In an ostensibly noble attempt to tease out the logic behind North Carolina’s discriminatory H2 law, Megyn Kelly interviewed Governor Pat McCrory last night. And for a moment, her practical perspective (made more powerful coming from someone who’s been experiencing women’s bathrooms for her entire life) cut through the bigoted bullshit.

Kelly asked McCrory what fears led to his passing of this bill. “I do not want government to be able to tell private businesses what their bathroom policies should be,” he said, regarding a Charlotte anti-discrimination ordinance that H2 overturned. “I have no desire to be the bathroom police for private business.” He elaborated:

It was a respect for privacy. It was an expectation for privacy that individuals have, especially our youths have, when they go into a locker room or shower or a restroom, they expect only people their gender to be there in that shower, locker room or rest room. It’s a tradition we’ve had for many years.

(Tellingly, McCrory frequently used “gender” during this interview when he seemed to mean “biological sex,” because he does not care about or understand the notions of gender identity that we’ve also had for many, many years.)

Kelly then pointed out the fundamental misunderstanding of how things go down in the women’s room that’s a the heart of this bill:

I want to ask you about bathrooms, ‘cause I’ve been in women’s bathrooms my whole life, and we don’t have the urinal situation. We got, like, the stalls. And we get to go in, we go do our business, and, like…we don’t see each other. So why are you concerned about young girls exposing themselves or seeing someone else exposed in a woman’s bathroom?

“Well, first of all, I can’t believe we’re talking about this,” said McCrory. “This is not an issue that I started. This is an issue that the left started, not the right.”

Governor Pat McCrory can’t believe that anyone would attempt to engage him in a practical discussion regarding how his law will affect actual human lives, as opposed to upholding the right’s age-old straw man argument about protecting women, children, and tradition from the queer monsters.

Kelly specifically called him out on his seeming perpetuation of stereotypes. “What is your fear? ‘Cause you know there is a misconception that transgendered are somehow molesters, and they’re not. That’s not true,” she said.

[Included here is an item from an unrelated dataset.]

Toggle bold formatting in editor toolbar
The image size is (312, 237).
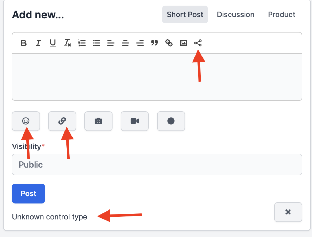click(24, 43)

“I don’t use that term,” said McCrory. I think he means “molesters,” though it’s doubtful he’s used the term “transgender” much, for that would mean having to consider other ways of life. Whether he uses it or not, he surely implies it.

“Typically male molesters are heterosexual and if they want to sneak into a bathroom, they’ll do it. But in 90 percent of the cases, molestation happens with someone you know. So what is the fear about the transgender situation in bathrooms?” countered Kelly.

“Mine is not a fear, and I don’t like the rhetoric that’s often used on the right saying what the fear is,” said McCrory. “It’s a basic expectation of privacy that I hear from mom and dads, that, when their daughter or son goes into a facility, a restroom, they expect people of that gender, of that biological sex or gender to be the only other ones in that. That’s the expectations that we’ve had for many, many years, as both you and I have grown up on.”

McCrory did concede that H2 creates untenable situations for trans people. “For those people who have these unique gender identification issues, which I emphasize with, we ought to allow the schools to make special arrangements for those people,” he said.

After calling out PayPal for pulling out of North Carolina, while continuing to do business in places like Saudi Arabia and Yemen, where homosexuality is illegal, Kelly called McCrory a “stand-up guy” for appearing on her show and the illusion of justice faded from sight.